DirectX SDK |
The part of Direct3D that pushes geometry through the geometry pipeline is the transformation engine. It locates the model and viewer in the world, projects vertices for display on the screen, and clips vertices to the viewport. (The transformation engine also performs lighting computations to determine diffuse and specular components at each vertex. For more information, see Lighting and Materials.)
The geometry pipeline takes vertices as input. The transformation engine applies three transformations to the vertices (the world, view, and projection transformations), clips the result, and passes everything on to the rasterizer. The sequence of steps looks like this:
At the head of the pipeline, no transformations have been applied, so all of a model's vertices are declared relative to a local coordinate system (this is a local origin and an orientation). This orientation of coordinates is often referred to as model space, and individual coordinates are called model coordinates.
The first stage of the geometry pipeline transforms a model's vertices from their local coordinate system to a coordinate system that is used by all the objects in a scene. The process of reorienting the vertices is called the world transformation. This new orientation is commonly referred to as world space, and each vertex in world space is declared using world coordinates. This transformation is discussed in The World Transformation.
In the next stage, the vertices that describe your 3-D world are oriented with respect to a camera. That is, your application chooses a point-of-view for the scene, and world space coordinates are relocated and rotated around the camera's view, turning world space into camera space. This is the view transformation. For more information, see The View Transformation.
The next stage is the projection transformation. In this part of the pipeline, objects are usually scaled with relation to their distance from the viewer in order to give the illusion of depth to a scene; close objects are made to appear larger than distant objects, and so on. This transformation is discussed in The Projection Transformation. For simplicity, this documentation refers to the space in which vertices exist after the projection transformation as projection space. (Some graphics books might refer to projection space as post-perspective homogeneous space.) Not all projection transformations scale the size of objects in a scene.
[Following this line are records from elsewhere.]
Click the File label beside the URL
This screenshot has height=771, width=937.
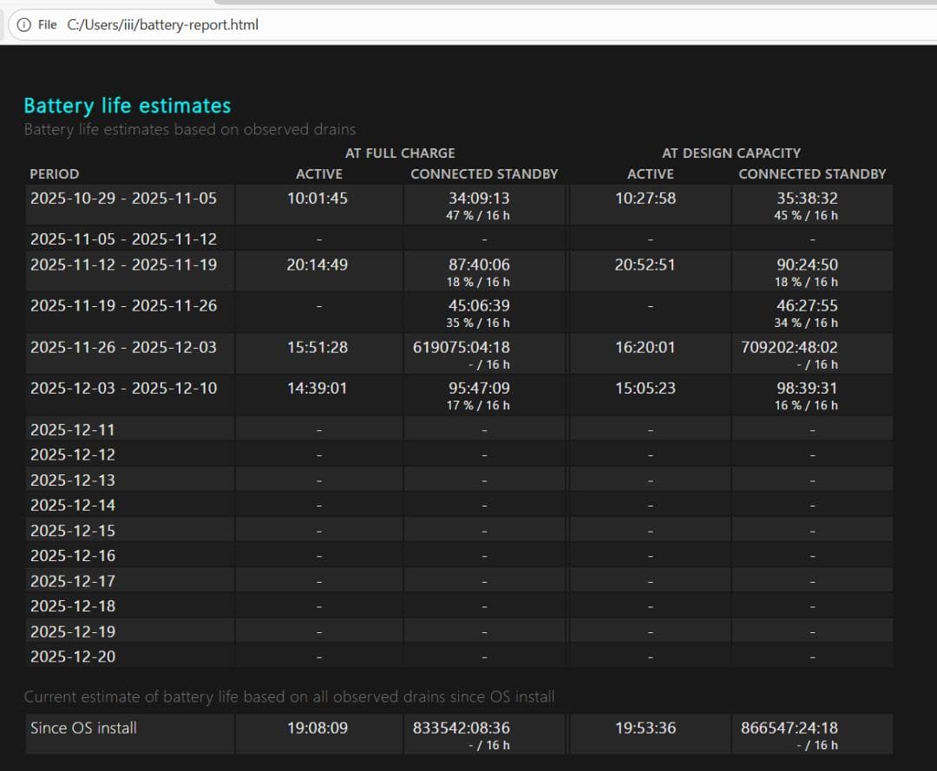[47, 25]
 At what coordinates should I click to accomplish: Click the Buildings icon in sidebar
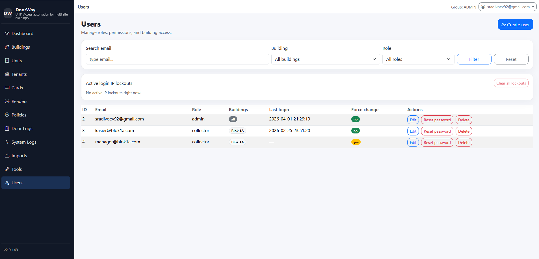7,47
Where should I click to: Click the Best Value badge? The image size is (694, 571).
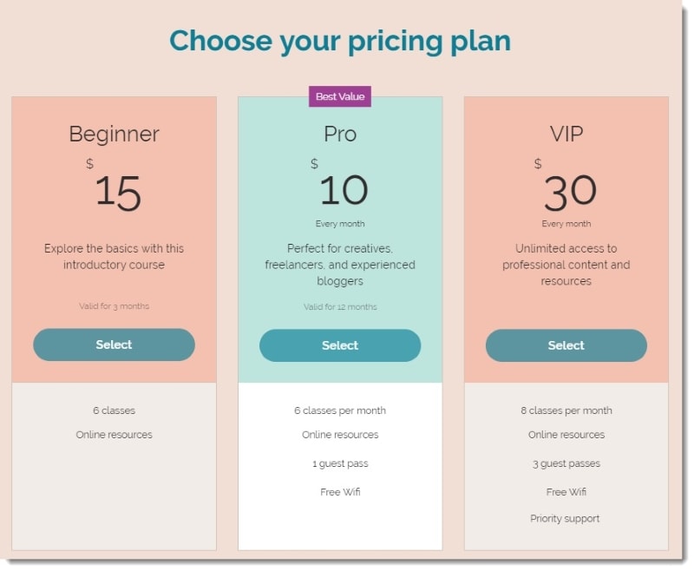click(x=340, y=96)
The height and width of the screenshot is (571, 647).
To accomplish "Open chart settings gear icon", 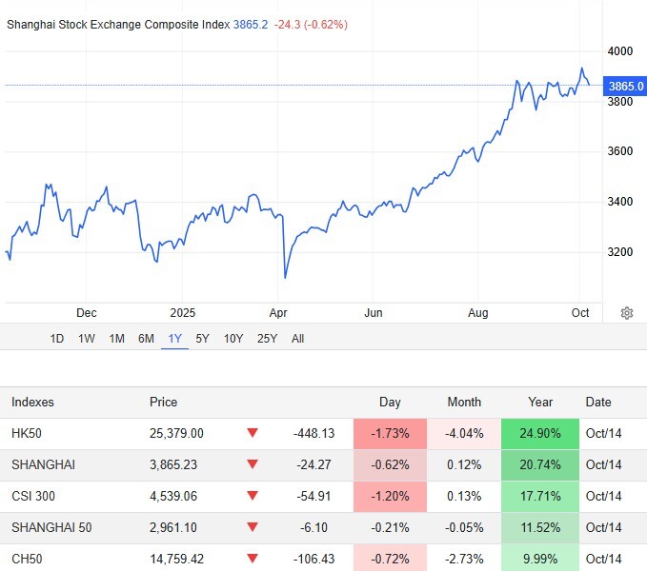I will (x=627, y=313).
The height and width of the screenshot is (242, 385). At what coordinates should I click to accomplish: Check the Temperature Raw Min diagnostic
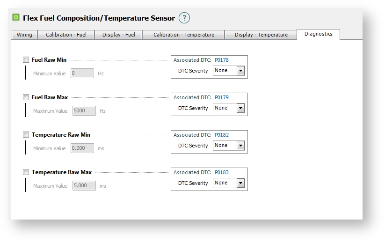(26, 135)
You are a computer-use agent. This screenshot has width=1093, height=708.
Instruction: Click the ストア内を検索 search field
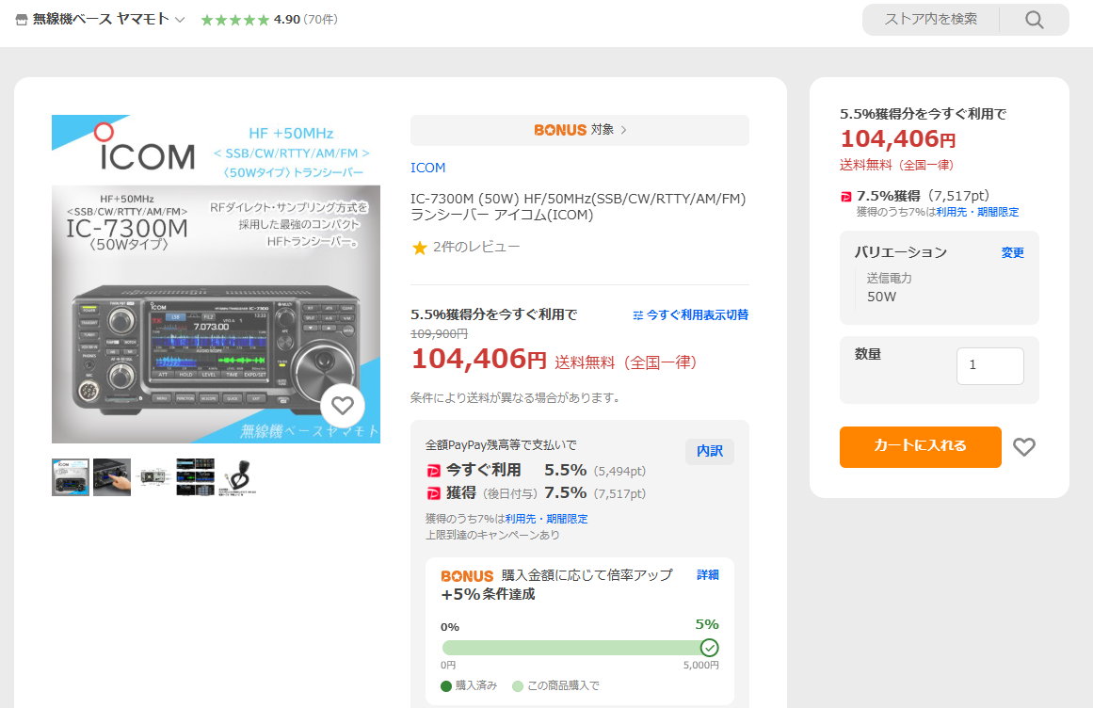(x=930, y=20)
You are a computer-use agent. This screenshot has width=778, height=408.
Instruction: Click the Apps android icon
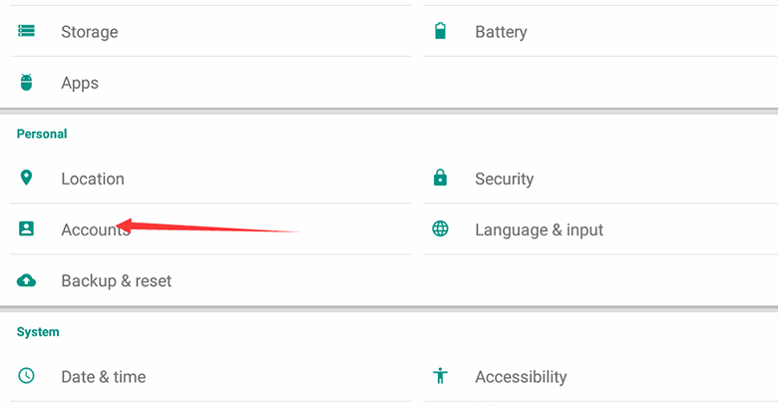tap(27, 83)
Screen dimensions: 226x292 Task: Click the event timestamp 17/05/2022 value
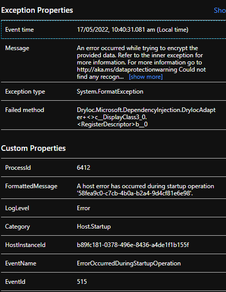[x=133, y=30]
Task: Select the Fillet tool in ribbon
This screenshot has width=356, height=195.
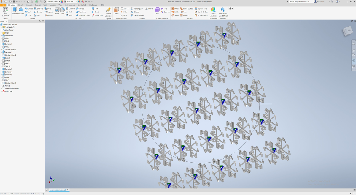Action: pos(62,11)
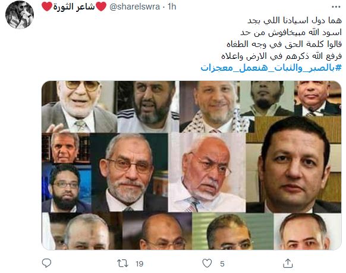Open the large photo of dark-haired man in suit
The width and height of the screenshot is (346, 273).
pyautogui.click(x=294, y=164)
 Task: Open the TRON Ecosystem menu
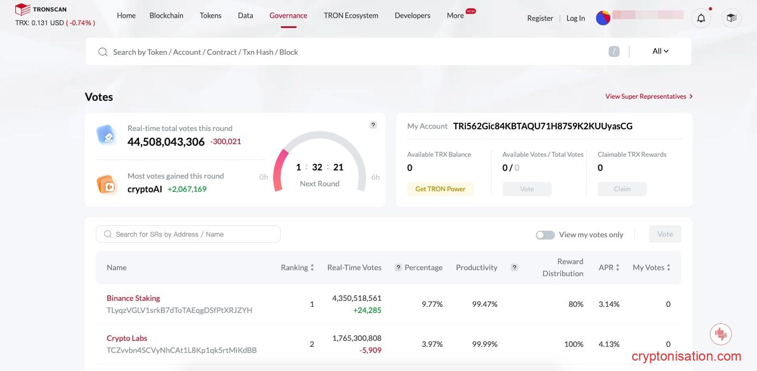point(351,15)
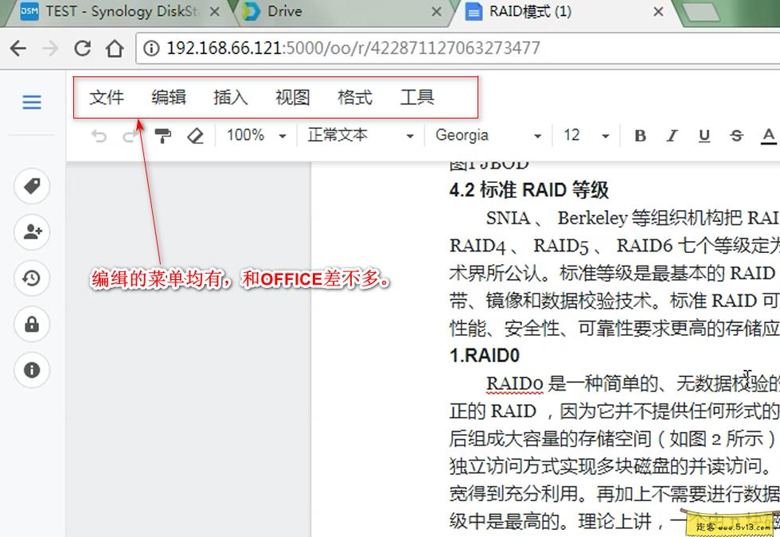The height and width of the screenshot is (537, 780).
Task: Open the 插入 menu
Action: point(229,97)
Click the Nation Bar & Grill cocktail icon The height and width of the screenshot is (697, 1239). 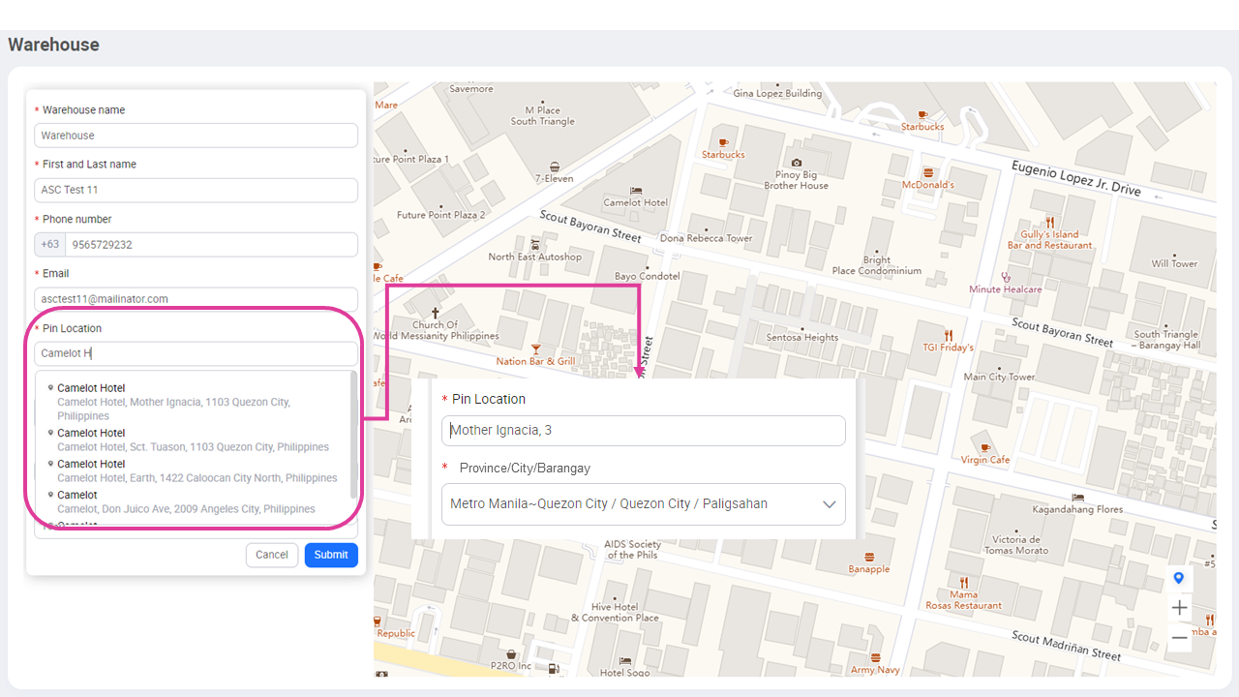(536, 348)
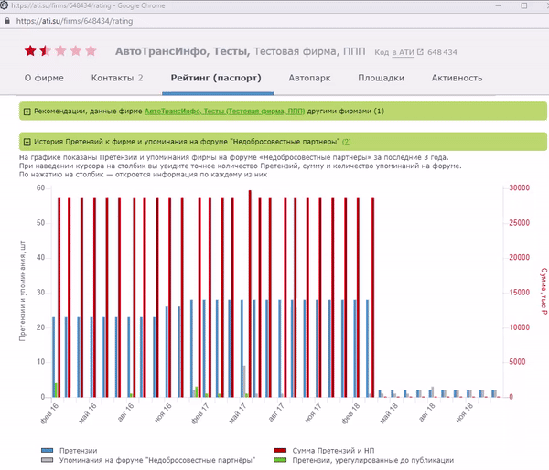Toggle the blue Претензии legend swatch
Viewport: 549px width, 470px height.
click(x=47, y=452)
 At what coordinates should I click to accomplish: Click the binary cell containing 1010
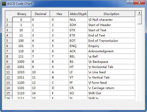tap(22, 72)
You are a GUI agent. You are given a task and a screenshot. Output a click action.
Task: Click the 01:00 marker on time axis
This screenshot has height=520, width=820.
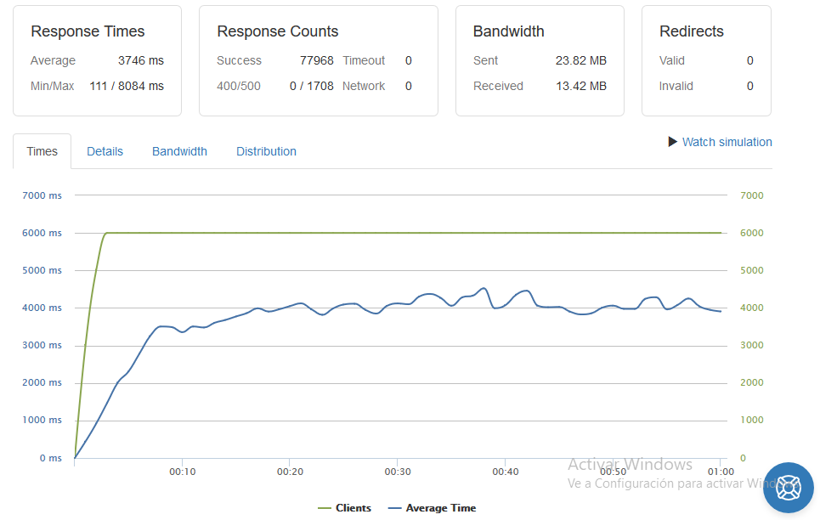point(721,472)
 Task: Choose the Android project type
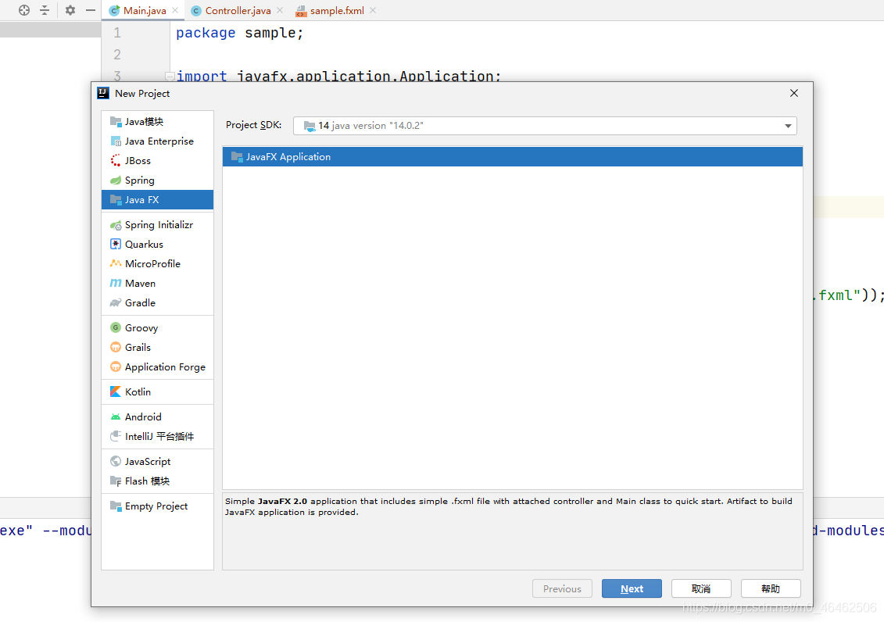[x=143, y=417]
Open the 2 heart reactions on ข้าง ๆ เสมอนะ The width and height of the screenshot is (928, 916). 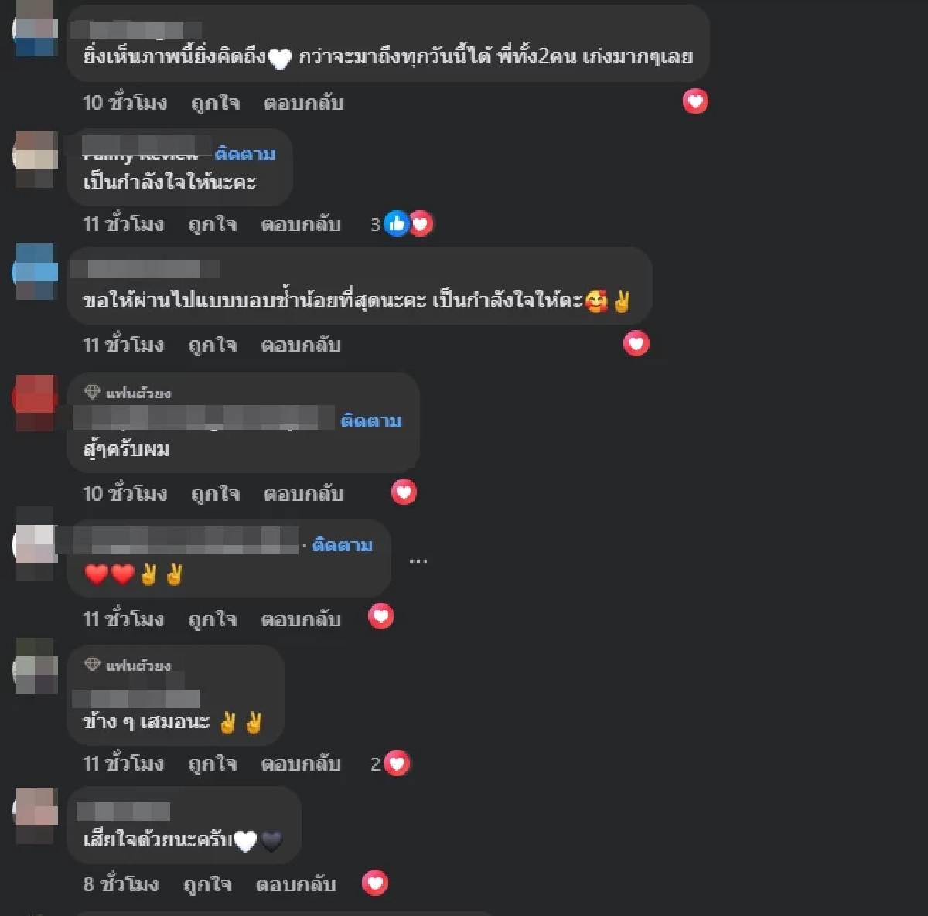(390, 764)
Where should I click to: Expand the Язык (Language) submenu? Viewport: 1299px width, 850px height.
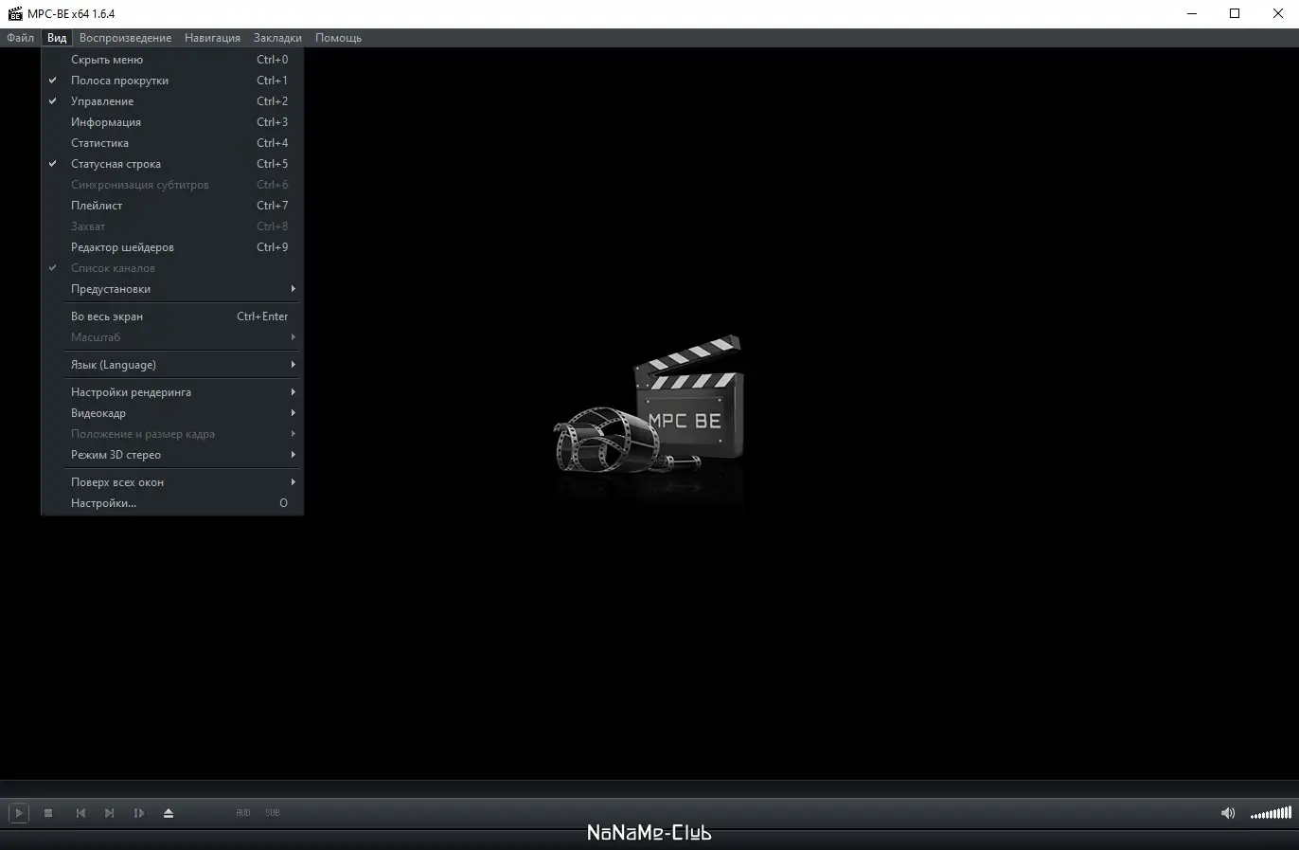click(x=114, y=364)
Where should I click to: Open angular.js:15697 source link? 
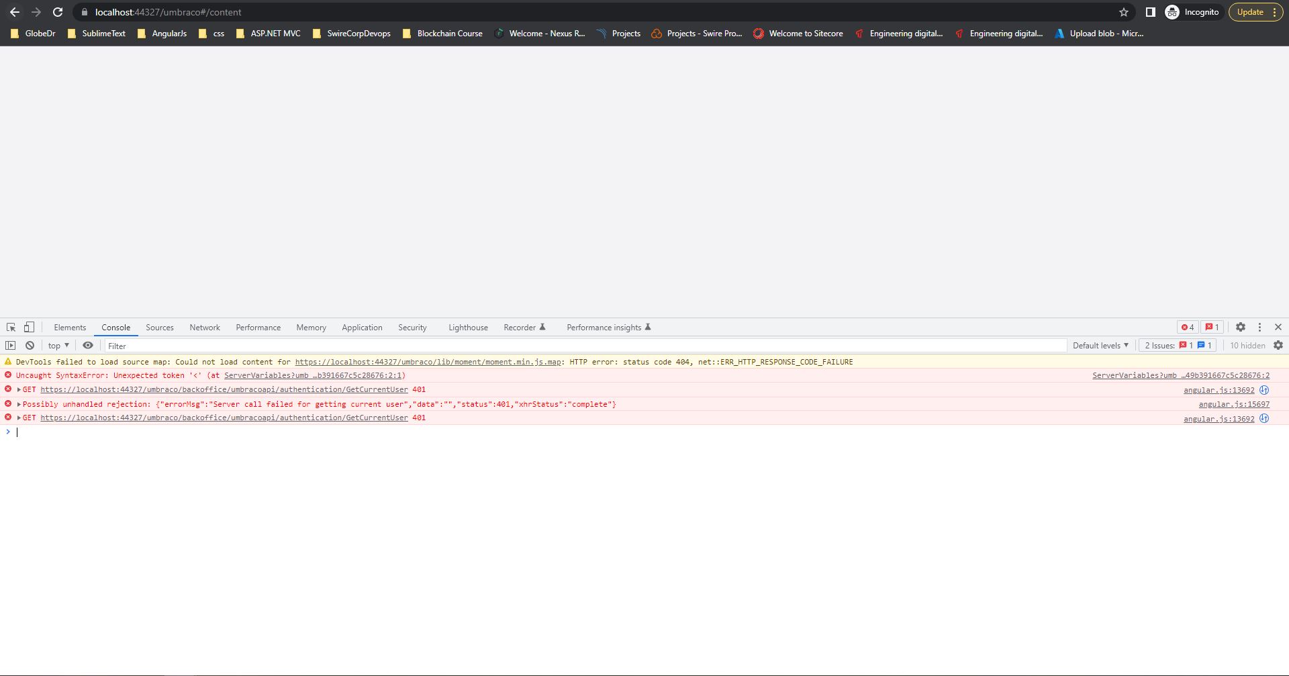tap(1234, 404)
A projection such as this is sometimes called an affine or orthogonal projection.
In the final part of the pipeline, any vertices that will not be visible on the screen are removed, so that the rasterizer doesn't take the time to calculate the colors and shading for something that will never be seen. This process is called clipping, and is discussed in Viewports and Clipping. After clipping, the remaining vertices are scaled according to the viewport parameters and converted into screen coordinates. The resulting vertices—seen on the screen when the scene is rasterized—exist in screen space.